Altar Frontal (antependium), Northern Italy, 1730s–40s, gift of Saint Edmund’s Episcopal Church, San Marino, California
Since the fifties, Saint Edmund’s has been graced with an eighteenth-century altar frontal—a decorated textile, usually large, hanging on the front of the altar. After contacting both the Huntington Library and the Victoria and Albert Museum in London, the Reverend had decided that the piece needed to reside within a museum to ensure its preservation and exhibition for generations to come, and he wanted LACMA to be the recipient of the church’s donation.
I must admit I wasn’t prepared for such a marvelous sight when I went to examine the frontal, and quite literally gasped at the intense color of the silk thread and the lavish encrustation of gold and silver!
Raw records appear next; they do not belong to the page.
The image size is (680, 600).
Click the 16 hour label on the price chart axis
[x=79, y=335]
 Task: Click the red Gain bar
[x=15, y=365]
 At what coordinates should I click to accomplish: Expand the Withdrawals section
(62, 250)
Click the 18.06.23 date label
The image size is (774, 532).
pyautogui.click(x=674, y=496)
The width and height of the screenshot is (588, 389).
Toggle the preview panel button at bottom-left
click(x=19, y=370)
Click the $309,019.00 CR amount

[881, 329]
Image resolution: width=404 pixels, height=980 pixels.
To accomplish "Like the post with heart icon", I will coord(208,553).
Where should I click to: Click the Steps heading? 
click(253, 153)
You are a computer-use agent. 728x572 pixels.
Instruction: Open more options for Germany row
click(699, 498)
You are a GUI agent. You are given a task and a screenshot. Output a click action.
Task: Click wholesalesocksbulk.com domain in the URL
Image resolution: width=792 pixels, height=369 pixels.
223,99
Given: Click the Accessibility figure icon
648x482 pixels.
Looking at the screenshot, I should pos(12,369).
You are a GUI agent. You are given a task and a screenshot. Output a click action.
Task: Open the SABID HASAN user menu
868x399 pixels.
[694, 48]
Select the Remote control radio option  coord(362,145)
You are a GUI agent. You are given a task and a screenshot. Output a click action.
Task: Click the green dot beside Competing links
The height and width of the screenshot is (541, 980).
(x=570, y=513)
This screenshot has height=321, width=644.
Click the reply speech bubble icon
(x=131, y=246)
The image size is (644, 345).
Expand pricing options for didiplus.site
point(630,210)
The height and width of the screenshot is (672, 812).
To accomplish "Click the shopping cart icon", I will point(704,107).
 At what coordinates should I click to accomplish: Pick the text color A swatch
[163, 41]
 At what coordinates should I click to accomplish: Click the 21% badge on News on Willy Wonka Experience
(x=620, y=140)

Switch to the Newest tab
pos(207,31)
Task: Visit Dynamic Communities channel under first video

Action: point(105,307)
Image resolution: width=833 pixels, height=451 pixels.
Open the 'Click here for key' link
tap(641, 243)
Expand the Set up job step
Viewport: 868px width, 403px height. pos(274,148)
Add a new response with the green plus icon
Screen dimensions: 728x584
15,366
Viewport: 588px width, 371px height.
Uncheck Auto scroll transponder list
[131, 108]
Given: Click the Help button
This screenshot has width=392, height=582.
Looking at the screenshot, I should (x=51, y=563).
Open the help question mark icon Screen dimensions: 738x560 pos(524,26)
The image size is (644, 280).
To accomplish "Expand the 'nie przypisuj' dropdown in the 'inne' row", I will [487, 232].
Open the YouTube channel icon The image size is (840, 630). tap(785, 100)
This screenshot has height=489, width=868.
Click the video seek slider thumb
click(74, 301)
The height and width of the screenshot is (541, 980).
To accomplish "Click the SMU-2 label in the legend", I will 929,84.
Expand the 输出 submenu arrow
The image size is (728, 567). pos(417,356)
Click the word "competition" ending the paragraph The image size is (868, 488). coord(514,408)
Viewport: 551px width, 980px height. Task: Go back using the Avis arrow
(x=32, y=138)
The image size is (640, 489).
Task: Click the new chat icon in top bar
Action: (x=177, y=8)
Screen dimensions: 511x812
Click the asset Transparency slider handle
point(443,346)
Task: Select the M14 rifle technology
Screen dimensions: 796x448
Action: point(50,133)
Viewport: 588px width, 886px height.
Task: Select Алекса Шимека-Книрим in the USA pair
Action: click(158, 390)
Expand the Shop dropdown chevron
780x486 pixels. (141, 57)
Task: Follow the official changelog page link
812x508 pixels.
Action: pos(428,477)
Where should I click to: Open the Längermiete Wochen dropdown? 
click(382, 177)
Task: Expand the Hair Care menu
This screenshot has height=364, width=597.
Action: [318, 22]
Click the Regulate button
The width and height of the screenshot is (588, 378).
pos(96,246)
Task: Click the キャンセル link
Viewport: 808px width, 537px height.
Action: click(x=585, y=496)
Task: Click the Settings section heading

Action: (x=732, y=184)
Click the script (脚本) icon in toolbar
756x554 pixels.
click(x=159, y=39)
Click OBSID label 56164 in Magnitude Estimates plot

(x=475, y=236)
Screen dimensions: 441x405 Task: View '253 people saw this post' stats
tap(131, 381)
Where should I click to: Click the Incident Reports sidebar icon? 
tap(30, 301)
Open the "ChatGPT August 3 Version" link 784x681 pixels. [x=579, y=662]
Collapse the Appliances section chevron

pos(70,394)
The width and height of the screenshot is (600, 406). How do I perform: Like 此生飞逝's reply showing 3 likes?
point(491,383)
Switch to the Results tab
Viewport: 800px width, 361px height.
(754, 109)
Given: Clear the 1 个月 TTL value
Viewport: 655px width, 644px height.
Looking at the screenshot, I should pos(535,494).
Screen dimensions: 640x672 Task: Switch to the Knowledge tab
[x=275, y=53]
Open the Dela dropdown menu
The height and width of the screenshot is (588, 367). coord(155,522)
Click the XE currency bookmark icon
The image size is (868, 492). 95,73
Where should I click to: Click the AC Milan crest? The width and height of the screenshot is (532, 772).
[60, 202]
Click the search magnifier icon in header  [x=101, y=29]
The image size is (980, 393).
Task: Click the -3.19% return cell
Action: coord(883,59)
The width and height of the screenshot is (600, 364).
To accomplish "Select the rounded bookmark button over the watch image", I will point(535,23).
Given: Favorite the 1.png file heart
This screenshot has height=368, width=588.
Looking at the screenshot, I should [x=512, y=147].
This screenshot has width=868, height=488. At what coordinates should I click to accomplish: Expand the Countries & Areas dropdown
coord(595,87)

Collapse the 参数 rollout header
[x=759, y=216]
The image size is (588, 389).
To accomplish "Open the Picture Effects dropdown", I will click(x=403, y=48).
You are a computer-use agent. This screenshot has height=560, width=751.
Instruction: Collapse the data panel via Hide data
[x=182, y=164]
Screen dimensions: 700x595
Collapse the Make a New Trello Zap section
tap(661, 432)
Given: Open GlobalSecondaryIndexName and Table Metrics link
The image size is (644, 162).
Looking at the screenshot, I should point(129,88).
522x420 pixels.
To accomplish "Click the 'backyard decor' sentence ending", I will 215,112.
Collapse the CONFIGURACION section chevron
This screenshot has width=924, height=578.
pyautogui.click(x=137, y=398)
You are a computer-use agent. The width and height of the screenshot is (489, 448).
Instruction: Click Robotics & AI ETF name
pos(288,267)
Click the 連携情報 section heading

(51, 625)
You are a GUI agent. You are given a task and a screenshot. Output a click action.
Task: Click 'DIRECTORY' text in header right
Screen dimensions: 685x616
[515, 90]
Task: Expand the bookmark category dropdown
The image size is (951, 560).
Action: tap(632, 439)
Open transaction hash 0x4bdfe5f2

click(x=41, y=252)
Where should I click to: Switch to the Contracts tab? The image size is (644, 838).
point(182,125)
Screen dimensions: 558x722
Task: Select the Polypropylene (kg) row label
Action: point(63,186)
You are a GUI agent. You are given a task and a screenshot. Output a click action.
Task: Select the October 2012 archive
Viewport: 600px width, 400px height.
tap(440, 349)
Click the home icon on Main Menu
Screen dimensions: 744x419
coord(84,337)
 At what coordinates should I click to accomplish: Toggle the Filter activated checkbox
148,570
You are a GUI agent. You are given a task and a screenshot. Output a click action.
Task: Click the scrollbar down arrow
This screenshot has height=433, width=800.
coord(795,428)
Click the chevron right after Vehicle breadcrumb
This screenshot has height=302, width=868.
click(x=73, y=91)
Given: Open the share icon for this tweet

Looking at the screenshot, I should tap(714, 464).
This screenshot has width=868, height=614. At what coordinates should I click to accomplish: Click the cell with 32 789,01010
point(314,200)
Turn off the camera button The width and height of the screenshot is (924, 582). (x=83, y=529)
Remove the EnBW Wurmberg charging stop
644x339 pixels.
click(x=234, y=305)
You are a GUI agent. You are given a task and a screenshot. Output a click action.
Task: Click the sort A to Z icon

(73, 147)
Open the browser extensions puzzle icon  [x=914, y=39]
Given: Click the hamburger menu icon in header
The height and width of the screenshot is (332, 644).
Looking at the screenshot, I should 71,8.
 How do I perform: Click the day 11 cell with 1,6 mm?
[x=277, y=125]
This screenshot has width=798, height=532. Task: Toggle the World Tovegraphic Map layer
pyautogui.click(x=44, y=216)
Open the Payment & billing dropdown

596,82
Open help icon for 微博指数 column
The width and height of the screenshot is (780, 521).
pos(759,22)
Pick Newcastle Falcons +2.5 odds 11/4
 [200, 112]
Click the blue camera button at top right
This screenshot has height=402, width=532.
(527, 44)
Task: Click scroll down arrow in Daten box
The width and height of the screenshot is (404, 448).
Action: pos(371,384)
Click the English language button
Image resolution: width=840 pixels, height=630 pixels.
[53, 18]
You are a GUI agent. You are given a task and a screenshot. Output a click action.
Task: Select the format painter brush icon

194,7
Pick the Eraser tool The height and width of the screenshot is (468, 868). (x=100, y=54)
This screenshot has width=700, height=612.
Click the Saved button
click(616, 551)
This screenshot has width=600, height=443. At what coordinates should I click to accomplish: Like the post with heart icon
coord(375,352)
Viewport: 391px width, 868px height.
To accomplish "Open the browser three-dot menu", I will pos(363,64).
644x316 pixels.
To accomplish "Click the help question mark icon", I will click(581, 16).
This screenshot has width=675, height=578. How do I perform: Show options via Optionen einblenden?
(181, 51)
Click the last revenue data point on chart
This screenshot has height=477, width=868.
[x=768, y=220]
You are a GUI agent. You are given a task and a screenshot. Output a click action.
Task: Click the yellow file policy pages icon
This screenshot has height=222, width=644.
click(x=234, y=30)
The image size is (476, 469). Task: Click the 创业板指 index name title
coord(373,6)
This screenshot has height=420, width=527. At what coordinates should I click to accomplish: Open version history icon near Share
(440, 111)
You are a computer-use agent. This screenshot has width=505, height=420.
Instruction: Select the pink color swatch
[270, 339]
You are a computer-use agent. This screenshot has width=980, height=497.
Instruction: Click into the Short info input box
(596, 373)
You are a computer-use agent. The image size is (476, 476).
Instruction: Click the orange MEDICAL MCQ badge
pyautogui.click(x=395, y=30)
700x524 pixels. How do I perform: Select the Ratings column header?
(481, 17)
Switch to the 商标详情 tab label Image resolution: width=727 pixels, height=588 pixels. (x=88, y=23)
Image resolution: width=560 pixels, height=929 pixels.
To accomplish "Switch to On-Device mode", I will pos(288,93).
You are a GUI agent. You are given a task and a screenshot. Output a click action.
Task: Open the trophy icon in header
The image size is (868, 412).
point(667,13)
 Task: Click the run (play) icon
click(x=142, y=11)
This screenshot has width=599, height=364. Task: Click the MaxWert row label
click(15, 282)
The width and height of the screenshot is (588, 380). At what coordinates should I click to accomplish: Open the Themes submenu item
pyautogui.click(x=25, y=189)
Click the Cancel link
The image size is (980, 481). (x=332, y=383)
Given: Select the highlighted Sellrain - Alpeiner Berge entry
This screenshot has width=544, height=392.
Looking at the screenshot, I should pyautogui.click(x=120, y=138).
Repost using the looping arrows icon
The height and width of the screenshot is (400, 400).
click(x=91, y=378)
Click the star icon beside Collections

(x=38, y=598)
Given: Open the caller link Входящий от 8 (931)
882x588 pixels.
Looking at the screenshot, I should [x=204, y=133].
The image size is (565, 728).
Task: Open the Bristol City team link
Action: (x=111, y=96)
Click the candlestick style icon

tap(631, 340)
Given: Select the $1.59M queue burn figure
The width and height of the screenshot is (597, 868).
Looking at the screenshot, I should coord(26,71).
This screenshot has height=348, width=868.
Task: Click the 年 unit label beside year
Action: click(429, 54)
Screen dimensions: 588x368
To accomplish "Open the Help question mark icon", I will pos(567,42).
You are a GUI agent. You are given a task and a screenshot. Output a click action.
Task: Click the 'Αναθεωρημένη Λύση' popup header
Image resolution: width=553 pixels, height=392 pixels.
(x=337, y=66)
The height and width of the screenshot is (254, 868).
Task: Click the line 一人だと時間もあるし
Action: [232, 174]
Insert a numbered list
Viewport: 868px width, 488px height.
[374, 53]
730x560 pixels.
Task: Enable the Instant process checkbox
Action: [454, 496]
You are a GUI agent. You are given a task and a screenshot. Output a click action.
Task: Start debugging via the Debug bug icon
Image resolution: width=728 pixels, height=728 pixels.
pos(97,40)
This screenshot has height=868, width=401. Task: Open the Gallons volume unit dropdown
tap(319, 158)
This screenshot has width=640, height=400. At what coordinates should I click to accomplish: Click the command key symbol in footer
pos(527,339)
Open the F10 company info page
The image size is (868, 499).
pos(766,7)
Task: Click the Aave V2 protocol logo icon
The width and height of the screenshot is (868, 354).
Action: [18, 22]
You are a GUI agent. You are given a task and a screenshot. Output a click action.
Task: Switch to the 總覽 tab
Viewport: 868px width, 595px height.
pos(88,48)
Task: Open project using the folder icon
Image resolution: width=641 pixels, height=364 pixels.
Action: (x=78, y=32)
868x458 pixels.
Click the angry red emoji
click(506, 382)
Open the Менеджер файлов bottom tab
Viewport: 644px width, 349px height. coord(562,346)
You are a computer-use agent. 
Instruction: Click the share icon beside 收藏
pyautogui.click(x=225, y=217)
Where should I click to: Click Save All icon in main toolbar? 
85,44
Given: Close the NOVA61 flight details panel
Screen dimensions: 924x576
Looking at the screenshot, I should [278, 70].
This was the hallmark of professional embroiderers, skilled in “painting with the needle,” who created magnificent textiles and vestments for powerful ecclesiastical patrons in the seventeenth and eighteenth centuries.
This altar frontal was most likely made for a church in northern Italy about 1730–40, but virtuoso artisans worked throughout Europe for royal and aristocratic patrons as well; embroidered silks were in great demand for fashionable dress and the decorative arts. The vibrant colors produced by new advances in dye chemistry, and Europe’s developing fascination with gardening and exotic blooms imported from Asia, made floral motifs the most widely used embroidery designs. The science of botany fascinated scholars and laymen alike; skilled needle workers manipulated hundreds of shades of colored silk thread into both fanciful and highly naturalistic flowers that reflected the gardens and bowers of country houses and grand estates.
How fortunate we are that Saint Edmund’s chose to donate its exquisite, yet imposing, altar frontal—more than nine feet in width—to LACMA’s collection. It will be a star in an exhibition of eighteenth and nineteenth century dress opening in the fall of next year.